WHAT THE TASK ASKS
Carry on the passage about Pavlo Skoropadsky and Ukrainian wishes for a strongman ruler, starting after its last sentence.

PASSAGE GIVEN
It is no coincidence that most of the latter in Ukraine were the work of

external forces. Even Pavlo Skoropadsky, the icon of Ukrainian

conservatives and right-wing statists, came to power 101 years ago at

the point of German bayonets — and immediately lost that power when the

German revolution threatened to topple the Kaiser himself. The

illustrious leader of the “Ukrainian State” did have some success in

building national institutions, but at the same time he managed to fill

Kyiv to the brim with fugitive Russian monarchists during the few months

of his rule. His cronies were openly dismissive of those pesky

Ukrainians and only escaped to this relatively calm and quiet Imperial

province to sit out the turbulence in Russian capitals. On the eve of

his fall, Skoropadsky pronounced a federal union with a phantom

“non-Bolshevik Russia”, which was a sad yet expected final chord of

“Ukrainian monarchism”. It could not end in a different way: even such a

noble and educated Tsarist general as Skoropadsky could not change the

nature of the people he formally led. So, if direct external rule is the

only way to shape the freedom-loving Ukrainians into a strict statist

structure, then we should pay more attention to local characters of

different caliber who publicly wish for a strongman ruler.

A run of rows
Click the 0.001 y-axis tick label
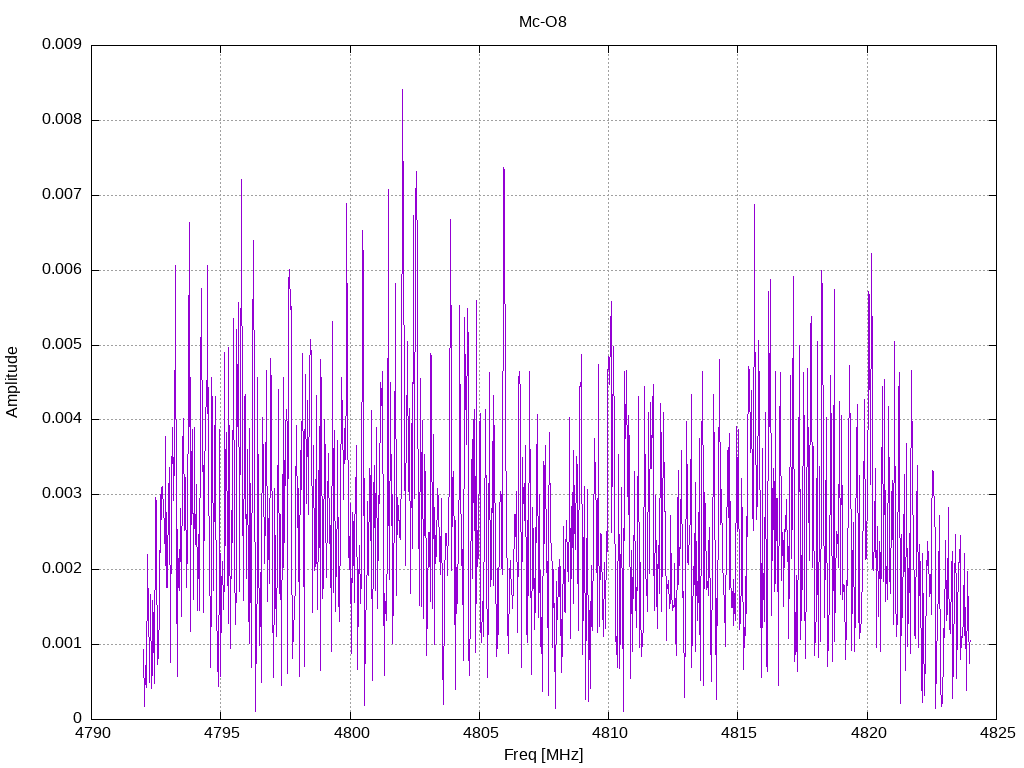 [62, 643]
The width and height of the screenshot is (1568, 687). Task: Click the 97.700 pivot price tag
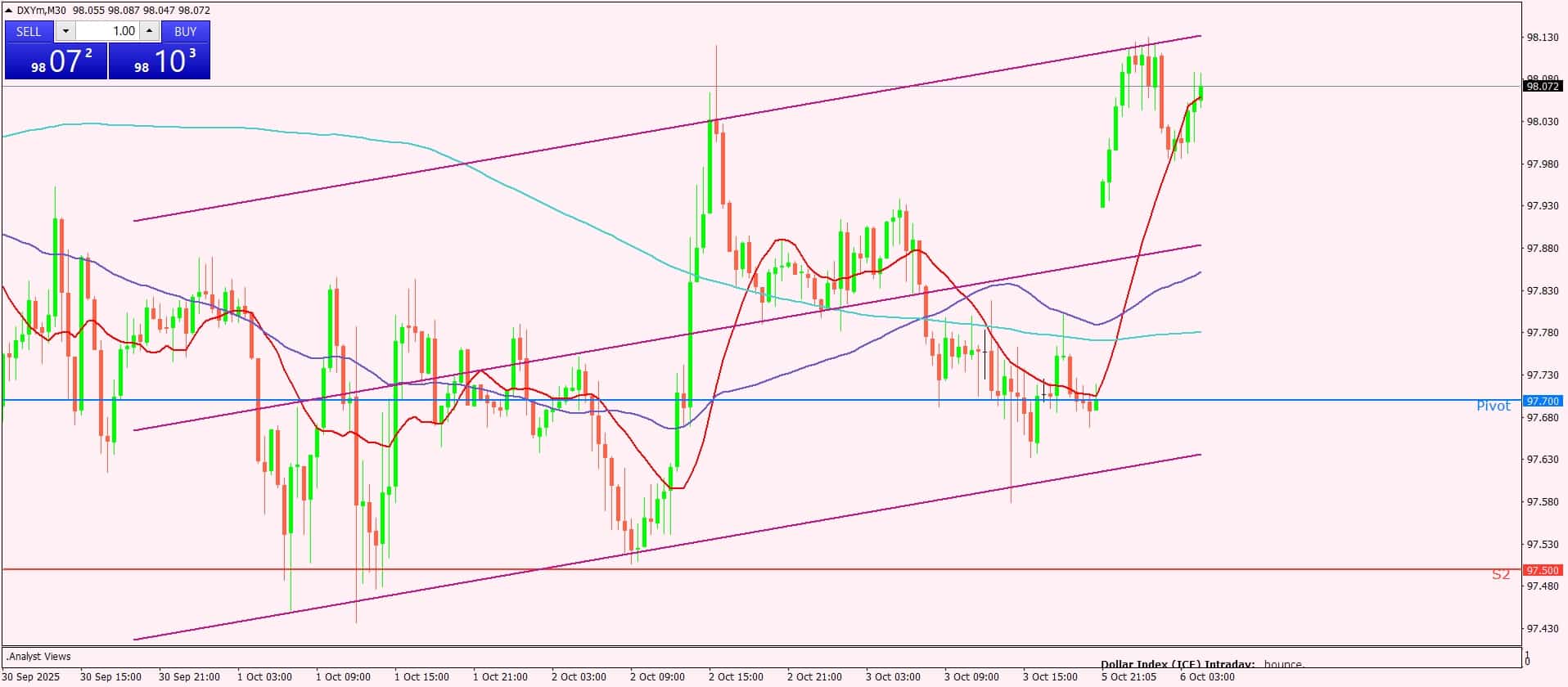(1542, 401)
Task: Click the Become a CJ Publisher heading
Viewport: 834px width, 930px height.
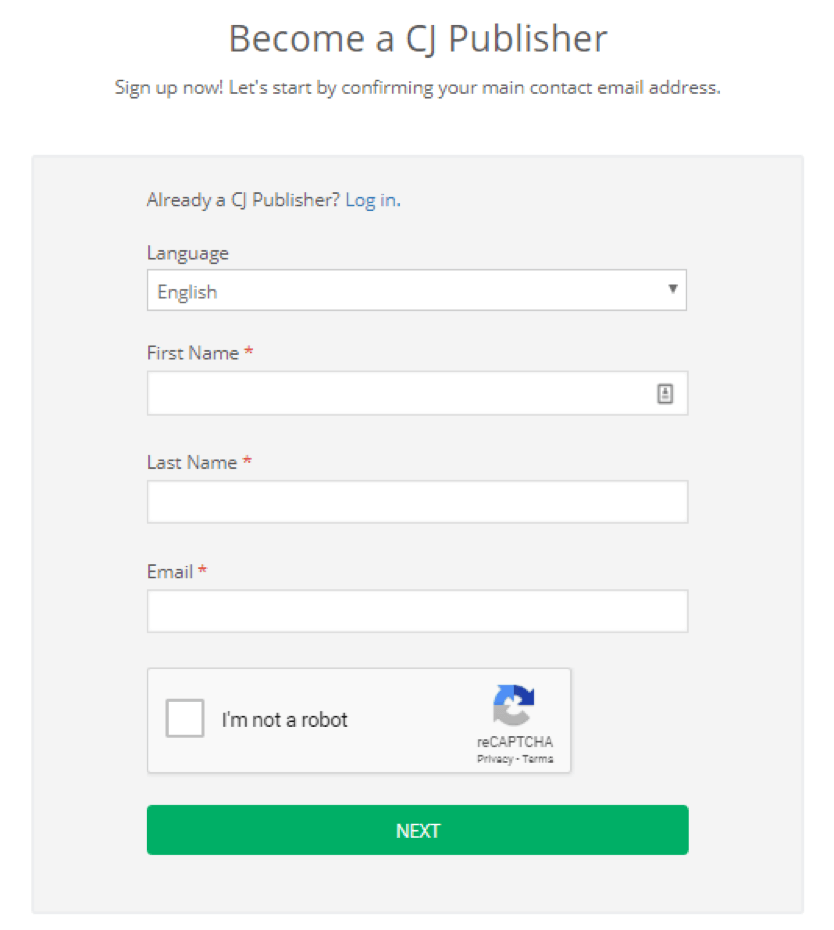Action: tap(417, 39)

RESPONSE
The latest person who tried to break the will of the Ukrainian people

was the fugitive president Viktor Yanukovych. In a certain way he did us

a great service, when in 2013 his stupidity, greed and carelessness led

to opening a portal to real Ukraine in the very center of Kyiv — the

Maidan protest camp. It allowed Ukrainians to peek through the dusty

curtains of post-Soviet routine and see a transcendent archetype of

themselves: free, armed people creating their own democratic,

self-organized society independent of the state. The Maidan barricades

blocked traffic, yet they showed us a way. Ten years before, after the

Orange revolution, which (what a coincidence!) was related to the same

Viktor Yanukovych, we learned not to trust any politicians, even those

who are very charismatic or great at beekeeping, like the winner of that

revolution president Viktor Yushchenko. Looking at a broader historical

perspective, both the revolutions were great steps for Ukraine — towards

itself. The first one ultimately got us rid of childish illusions and

dreams of a savior. The other, so to say, put that knowledge to

practice. We finally recalled a rule that had never failed us: “When in

doubt, set up a Sich” — a self-governing camp of free Cossacks. If one

is to believe Vladislav Surkov, one of Putin’s most influential

advisors, the Russian “Deep People” for centuries have been shaping

their own state in the only form acceptable for them: an authoritarian

empire. According to Surkov, the mighty Leviathan is just a domestic pet

for the “true Russian.” Well, maybe it is time to accept that the most

natural form of political life for the Ukrainian people is the anarchist

Free Territory?

If the popular 2000’s TV shows about influential people from history

(known here as “Great Ukrainians”) could really determine which historic

personality embodies the nation’s character the most, the Ukrainian

show’s winner would be obvious. You already know who this person is:

Nestor Makhno. Italian philosopher Antonio Gramsci said that any society

at certain times produces someone who personifies the nation and allows

it to meet itself for the first time. The Ukrainian revolution of

1917–1921 offered many remarkable leaders, yet none of them conformed to

the demands of the anarchist peasant masses as well as Makhno, who was a

direct continuation of the XVIth century Cossack self-rule.

Obviously, this should not be seen as a call to restore historic early

XXth century anarchist praxis of community organizing. And yet, one

should not be ashamed of their nature. If all the national experience

points to our adherence to direct democracy, one should try to find a

shape that would make it work in modern Ukraine. The society is waging a

war against an external enemy (the Russian army in the East) and an

internal war in every community for our own survival under oligarchic

capitalism. There is no doubt that harmonizing community life with deep

national tradition will aid us on both the fronts. The latest electoral

race bared the obvious: even a relatively successful model of

representative democracy for electing the head of state gives no hope

for a radical overhaul of the system which the current situation

requires.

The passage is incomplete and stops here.